August 23, 2022 -- University at Buffalo researchers, and collaborators from other institutions, contend in a new paper that they have revealed for the first time the connection between mitochondrial defects and key signals in the aging process.
Their paper, published on August 22 in the journal Aging Cell, describes how mitochondrial dysfunction leads to accelerated aging as demonstrated by shortened telomeres, specialized DNA sequences that act as caps that stabilize the ends of chromosomes and are a key biomarker of premature aging.
"The shortening of telomeres is generally regarded as an important biomarker of aging, but for a long time, no one knew the mechanism. Now we are able to link mitochondrial dysfunction directly to the shortening of telomeres," said senior author Dr. Taosheng Huang, PhD, professor and chief of the division of genetics in the department of pediatrics in the University at Buffalo's Jacobs School of Medicine and Biomedical Sciences.
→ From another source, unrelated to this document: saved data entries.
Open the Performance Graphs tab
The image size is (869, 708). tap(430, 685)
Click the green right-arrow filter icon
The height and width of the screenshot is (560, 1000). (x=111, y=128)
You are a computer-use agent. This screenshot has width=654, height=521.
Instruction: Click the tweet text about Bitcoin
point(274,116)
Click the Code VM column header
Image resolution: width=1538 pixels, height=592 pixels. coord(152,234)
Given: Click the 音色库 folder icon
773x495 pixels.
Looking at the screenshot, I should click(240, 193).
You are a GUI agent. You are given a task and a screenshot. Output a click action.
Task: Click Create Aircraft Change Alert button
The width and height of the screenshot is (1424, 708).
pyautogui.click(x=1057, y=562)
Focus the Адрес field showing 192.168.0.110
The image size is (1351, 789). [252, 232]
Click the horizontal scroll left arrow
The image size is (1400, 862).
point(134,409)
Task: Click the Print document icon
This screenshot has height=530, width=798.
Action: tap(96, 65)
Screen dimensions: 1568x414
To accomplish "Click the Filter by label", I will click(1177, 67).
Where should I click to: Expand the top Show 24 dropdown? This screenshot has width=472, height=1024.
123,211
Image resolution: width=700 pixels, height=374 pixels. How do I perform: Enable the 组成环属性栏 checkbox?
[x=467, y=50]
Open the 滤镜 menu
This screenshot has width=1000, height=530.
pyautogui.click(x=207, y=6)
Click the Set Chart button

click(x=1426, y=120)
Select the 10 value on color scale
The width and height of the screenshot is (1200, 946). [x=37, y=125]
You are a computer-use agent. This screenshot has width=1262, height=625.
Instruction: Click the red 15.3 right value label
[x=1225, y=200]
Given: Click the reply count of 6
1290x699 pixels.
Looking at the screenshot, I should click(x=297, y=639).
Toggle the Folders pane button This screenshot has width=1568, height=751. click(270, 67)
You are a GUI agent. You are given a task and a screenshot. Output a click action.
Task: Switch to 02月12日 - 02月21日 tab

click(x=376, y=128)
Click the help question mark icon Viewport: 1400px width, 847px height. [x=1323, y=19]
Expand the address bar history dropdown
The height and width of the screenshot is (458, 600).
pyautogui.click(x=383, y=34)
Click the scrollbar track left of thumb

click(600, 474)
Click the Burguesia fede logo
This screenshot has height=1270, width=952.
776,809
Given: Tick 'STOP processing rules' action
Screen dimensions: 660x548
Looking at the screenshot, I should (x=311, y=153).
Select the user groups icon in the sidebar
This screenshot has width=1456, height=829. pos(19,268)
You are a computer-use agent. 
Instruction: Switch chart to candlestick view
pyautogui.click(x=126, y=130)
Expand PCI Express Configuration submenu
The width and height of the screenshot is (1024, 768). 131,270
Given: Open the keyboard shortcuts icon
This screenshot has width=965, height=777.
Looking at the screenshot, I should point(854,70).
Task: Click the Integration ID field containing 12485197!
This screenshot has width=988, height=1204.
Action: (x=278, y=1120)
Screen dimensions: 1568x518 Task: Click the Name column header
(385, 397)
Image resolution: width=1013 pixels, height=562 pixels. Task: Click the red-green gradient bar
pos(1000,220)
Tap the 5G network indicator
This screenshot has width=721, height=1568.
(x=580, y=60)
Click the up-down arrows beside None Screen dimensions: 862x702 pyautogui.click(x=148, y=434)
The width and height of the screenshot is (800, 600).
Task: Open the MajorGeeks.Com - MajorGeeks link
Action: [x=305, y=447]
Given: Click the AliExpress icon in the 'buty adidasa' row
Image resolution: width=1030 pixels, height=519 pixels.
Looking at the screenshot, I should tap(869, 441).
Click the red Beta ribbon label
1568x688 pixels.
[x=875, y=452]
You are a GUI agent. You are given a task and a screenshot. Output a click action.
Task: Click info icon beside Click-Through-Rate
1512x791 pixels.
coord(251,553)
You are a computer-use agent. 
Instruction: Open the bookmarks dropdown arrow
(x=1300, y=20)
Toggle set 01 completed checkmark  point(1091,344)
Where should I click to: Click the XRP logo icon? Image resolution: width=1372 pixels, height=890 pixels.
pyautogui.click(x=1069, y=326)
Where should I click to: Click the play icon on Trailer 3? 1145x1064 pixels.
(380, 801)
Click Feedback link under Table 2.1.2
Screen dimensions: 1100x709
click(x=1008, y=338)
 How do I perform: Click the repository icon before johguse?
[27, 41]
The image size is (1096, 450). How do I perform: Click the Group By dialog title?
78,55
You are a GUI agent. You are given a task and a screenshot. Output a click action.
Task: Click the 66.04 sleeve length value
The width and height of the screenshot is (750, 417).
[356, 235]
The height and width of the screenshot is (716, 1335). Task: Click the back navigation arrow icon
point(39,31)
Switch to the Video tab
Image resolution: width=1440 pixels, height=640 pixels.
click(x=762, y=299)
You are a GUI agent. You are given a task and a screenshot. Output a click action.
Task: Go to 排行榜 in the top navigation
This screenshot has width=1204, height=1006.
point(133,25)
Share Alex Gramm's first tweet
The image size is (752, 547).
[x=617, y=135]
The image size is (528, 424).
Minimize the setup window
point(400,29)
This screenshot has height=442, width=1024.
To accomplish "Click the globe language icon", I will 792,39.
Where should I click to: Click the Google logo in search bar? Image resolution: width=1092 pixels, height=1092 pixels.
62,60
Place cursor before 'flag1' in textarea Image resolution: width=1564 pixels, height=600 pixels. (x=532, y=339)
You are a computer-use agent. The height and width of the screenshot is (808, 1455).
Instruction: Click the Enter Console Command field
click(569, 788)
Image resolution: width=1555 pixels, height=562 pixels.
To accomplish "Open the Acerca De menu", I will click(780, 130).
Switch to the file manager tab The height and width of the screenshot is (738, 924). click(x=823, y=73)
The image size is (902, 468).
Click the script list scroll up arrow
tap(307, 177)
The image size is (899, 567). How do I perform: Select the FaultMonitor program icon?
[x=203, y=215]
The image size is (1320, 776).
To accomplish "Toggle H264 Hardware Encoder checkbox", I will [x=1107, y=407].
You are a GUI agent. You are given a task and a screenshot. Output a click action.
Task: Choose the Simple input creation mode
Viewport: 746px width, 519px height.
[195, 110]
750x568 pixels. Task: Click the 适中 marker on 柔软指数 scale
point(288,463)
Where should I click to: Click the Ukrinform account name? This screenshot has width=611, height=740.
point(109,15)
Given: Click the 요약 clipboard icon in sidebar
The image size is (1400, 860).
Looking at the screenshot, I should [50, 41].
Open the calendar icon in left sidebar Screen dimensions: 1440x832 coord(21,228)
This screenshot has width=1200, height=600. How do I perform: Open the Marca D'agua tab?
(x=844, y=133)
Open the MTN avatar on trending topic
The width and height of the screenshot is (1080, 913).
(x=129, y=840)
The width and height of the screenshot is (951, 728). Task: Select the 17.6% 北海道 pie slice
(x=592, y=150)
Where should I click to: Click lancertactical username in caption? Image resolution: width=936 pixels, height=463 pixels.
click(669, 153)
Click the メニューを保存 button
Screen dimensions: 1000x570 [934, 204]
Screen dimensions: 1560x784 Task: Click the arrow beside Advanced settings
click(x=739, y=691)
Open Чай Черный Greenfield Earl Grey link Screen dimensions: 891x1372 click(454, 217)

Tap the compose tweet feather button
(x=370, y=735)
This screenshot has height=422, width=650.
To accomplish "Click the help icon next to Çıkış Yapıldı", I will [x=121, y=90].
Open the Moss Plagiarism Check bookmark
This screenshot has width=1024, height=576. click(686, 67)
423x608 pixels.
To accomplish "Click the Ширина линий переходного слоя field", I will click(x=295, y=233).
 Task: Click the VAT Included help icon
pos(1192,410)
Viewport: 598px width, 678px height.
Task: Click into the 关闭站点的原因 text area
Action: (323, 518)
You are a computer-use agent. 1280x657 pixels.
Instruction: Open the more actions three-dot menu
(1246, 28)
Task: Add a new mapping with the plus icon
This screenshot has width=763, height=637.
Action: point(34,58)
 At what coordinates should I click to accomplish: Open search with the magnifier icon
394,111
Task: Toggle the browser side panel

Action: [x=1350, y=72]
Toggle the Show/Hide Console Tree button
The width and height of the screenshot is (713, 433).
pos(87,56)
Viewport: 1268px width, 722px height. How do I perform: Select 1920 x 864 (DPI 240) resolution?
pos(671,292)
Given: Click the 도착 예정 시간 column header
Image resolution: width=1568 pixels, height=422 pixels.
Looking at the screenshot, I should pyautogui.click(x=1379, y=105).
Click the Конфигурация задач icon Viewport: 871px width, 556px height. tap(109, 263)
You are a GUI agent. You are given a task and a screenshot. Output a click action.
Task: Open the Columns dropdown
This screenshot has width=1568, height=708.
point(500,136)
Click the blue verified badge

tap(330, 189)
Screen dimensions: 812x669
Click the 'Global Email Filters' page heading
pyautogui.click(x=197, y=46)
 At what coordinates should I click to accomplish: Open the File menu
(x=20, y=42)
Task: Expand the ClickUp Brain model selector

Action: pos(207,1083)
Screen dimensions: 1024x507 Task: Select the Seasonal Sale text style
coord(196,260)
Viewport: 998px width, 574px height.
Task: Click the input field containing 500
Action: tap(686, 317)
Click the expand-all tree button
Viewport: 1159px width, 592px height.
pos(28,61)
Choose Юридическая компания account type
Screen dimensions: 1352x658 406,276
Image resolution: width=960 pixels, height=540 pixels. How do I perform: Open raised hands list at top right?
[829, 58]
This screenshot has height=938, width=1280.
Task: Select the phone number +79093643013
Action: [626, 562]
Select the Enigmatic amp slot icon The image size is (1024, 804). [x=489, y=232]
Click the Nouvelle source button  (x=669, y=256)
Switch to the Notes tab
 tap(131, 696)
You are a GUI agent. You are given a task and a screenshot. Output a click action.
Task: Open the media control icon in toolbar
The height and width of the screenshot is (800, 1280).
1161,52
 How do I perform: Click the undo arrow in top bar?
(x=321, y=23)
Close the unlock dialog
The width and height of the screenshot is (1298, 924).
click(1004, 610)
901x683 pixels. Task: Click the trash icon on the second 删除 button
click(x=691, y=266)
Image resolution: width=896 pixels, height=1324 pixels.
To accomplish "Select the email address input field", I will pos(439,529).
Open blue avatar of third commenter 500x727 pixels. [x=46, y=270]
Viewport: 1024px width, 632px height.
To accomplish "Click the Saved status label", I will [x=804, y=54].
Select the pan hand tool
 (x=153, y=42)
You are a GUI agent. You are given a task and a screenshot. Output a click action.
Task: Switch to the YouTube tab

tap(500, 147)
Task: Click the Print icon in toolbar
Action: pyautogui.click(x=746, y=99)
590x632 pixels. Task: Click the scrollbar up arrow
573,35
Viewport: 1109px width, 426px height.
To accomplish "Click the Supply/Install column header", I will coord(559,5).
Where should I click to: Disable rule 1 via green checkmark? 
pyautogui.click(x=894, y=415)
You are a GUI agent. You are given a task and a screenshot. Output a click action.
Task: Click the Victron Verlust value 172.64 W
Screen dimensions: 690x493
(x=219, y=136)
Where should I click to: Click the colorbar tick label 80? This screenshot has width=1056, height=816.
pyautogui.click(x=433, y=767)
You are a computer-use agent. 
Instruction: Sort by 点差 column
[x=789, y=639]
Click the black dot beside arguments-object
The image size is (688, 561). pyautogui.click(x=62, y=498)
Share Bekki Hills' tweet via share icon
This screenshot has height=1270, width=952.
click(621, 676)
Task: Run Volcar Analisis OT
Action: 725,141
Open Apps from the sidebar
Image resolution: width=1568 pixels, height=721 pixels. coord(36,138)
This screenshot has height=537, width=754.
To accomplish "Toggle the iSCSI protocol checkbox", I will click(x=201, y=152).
In a separate paper, published on July 25 in the journal Nature Communications, the researchers present a new technique they developed based on optogenetics that can help restore normal function to abnormal mitochondrial interactions, potentially reversing the cellular mechanisms that cause mitochondrial diseases and premature aging.
"In the Nature Communications paper, we describe a technology that we developed that allows us for the first time to directly manipulate the interactions between mitochondria and other organelles in the cell," Huang said. "By utilizing optogenetics to force a physical interaction between mitochondria and another cellular component, the lysosome, we were able to restore the mitochondria to a more normal size while also improving their energy production functions."